In: Finance
Suppose Bank of America Stock has a beta of 1.32, whereas Boeing Stock has a beta of 1.23. If the risk-free interest rate is 1.78% and the expected return of the market portfolio is 10%, according to the CAPM?
A. What is the expected return of Bank of America Stock? (Please Show Calculations - No excel please)
B. What is the expected return of Boeing Stock? (Please Show Calculations - No excel please)

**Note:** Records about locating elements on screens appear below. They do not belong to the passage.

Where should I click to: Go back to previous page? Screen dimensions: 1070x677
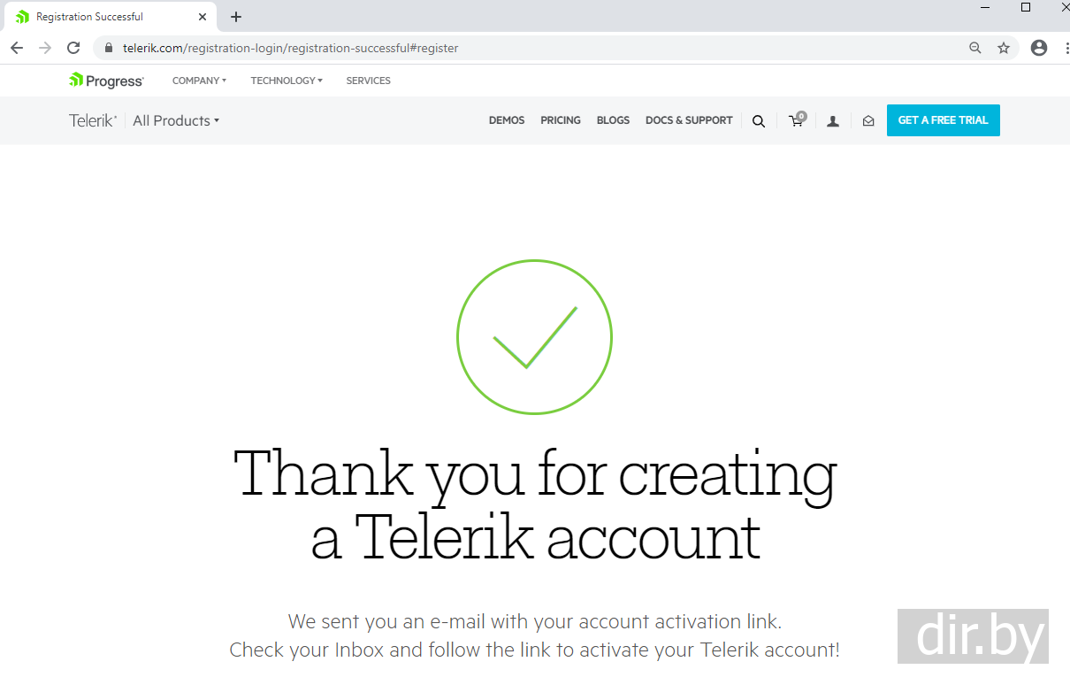[x=17, y=48]
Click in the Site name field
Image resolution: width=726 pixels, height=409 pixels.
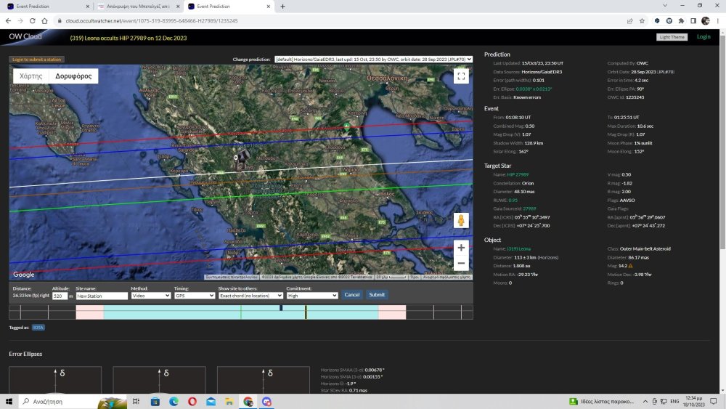tap(101, 296)
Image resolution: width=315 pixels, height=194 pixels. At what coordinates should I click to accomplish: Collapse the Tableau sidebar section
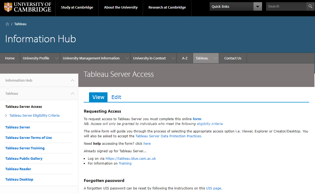72,94
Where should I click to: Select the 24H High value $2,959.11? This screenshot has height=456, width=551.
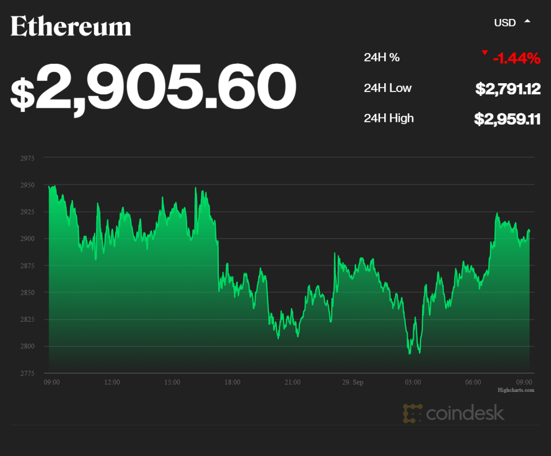tap(507, 119)
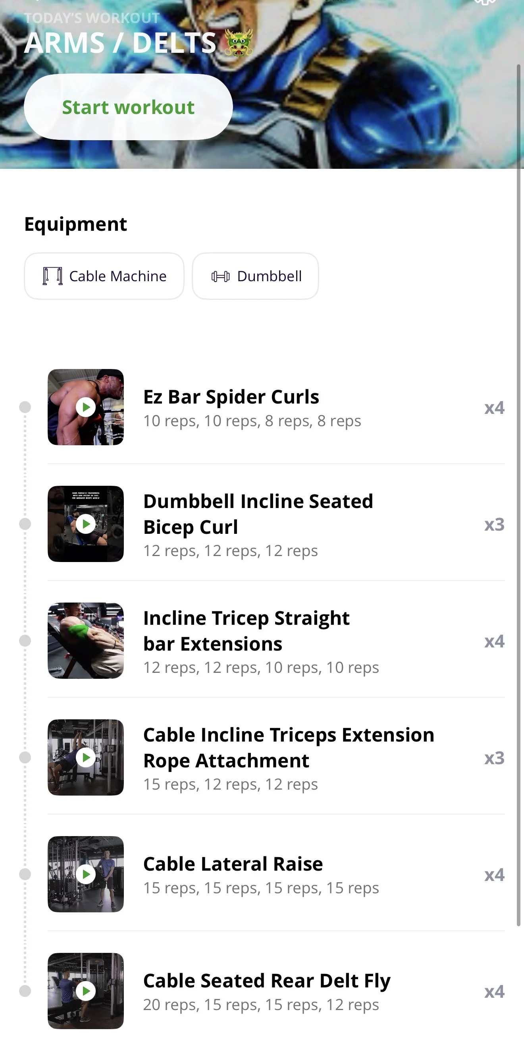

C. What is the beta of a portfolio that consists of 45% Bank of America stock and 55% Boeing stock? (Please Show Calculations - No excel please)

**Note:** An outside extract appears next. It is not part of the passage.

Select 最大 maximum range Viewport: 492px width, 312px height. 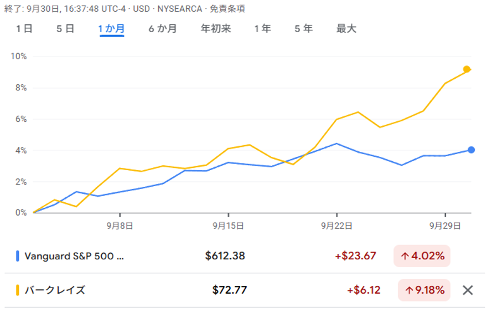click(x=346, y=29)
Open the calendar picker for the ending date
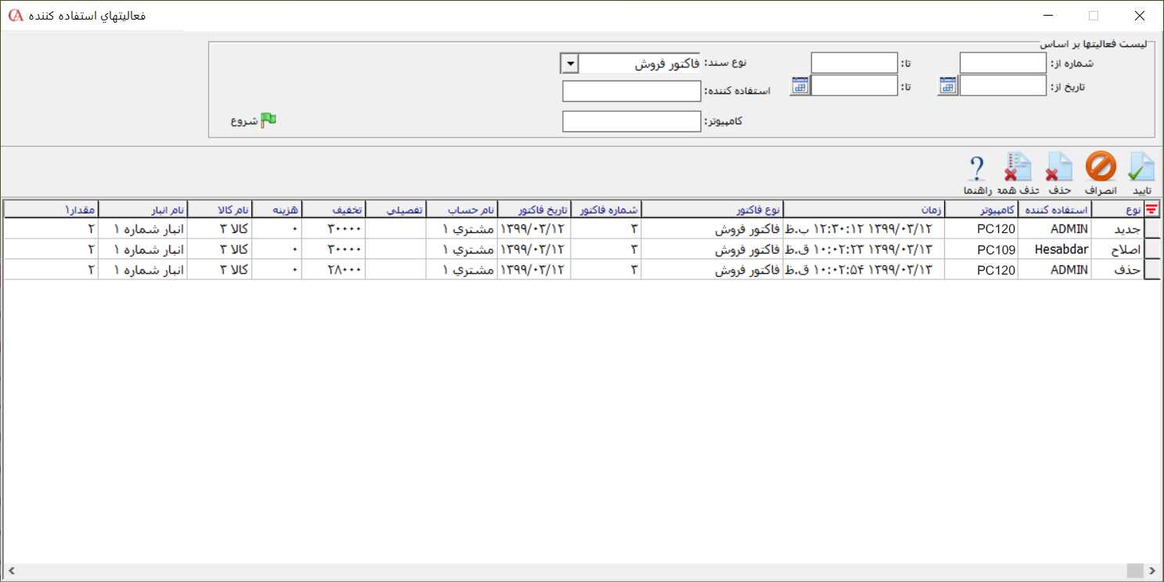 tap(800, 85)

D. What is the expected return of a portfolio that consists of 45% Bank of America stock and 55% Boeing stock? (Please solve it using two ways) - (Please Show Calculations)
Before getting to the solution we should know the CAPM equation.

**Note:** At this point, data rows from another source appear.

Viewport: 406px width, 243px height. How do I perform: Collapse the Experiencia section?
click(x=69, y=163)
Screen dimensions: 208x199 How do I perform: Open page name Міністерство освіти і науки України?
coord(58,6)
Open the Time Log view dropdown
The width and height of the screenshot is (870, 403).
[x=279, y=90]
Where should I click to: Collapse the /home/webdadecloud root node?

E(Ri) = Rf + Betastock[ E(Rm) - Rf ]
where, E(Ri) = Expected Return of the Stock
Rf = Risk-free Rate
Betastock = Beta of the Stock
E(Rm) = Expected return of the market portfolio
A.) Using the above equation and the information provided in the question,
E(R1) = 1.78% + 1.32 (10% - 1.78%) = 12.6304%
B.) Using the above equation and the information provided in the question,
E(R2) = 1.78% + 1.23 (10% - 1.78%) = 11.8906%
C.) Beta of Portfolio = w1Beta1 + w2Beta2
where, w1 = weight of Bank of America Stock
Beta1 = Beta of Bank of America Stock
w2 = weight of Boeing Stock
Beta2 = Beta of Boeing Stock
Beta of Porfolio = .45 X 1.32 + .55 X 1.23 = 1.2705
D.) E(Rp) = w1E(R1) + w2E(R2)
where, E(Rp) = Expected return of the portfolio
w1 = weight of Bank of America Stock
E(R1) = Expected Return of Bank of America Stock [From Part A]
w2 = weight of Boeing Stock
E(R2) = Expected Return of Boeing Stock [From Part B]
E(Rp) = .45 X 12.6304% + .55 X 11.8906 = 12.2235%
Another way of Calculating Portfolio Expected Return,
As we already know Portfolio Beta, Risk-free Rate and Expected Return on market Portfolio, we can apply CAPM equation.
E(Rp) = 1.78% + 1.2705(10% - 1.78%) = 12.2235%.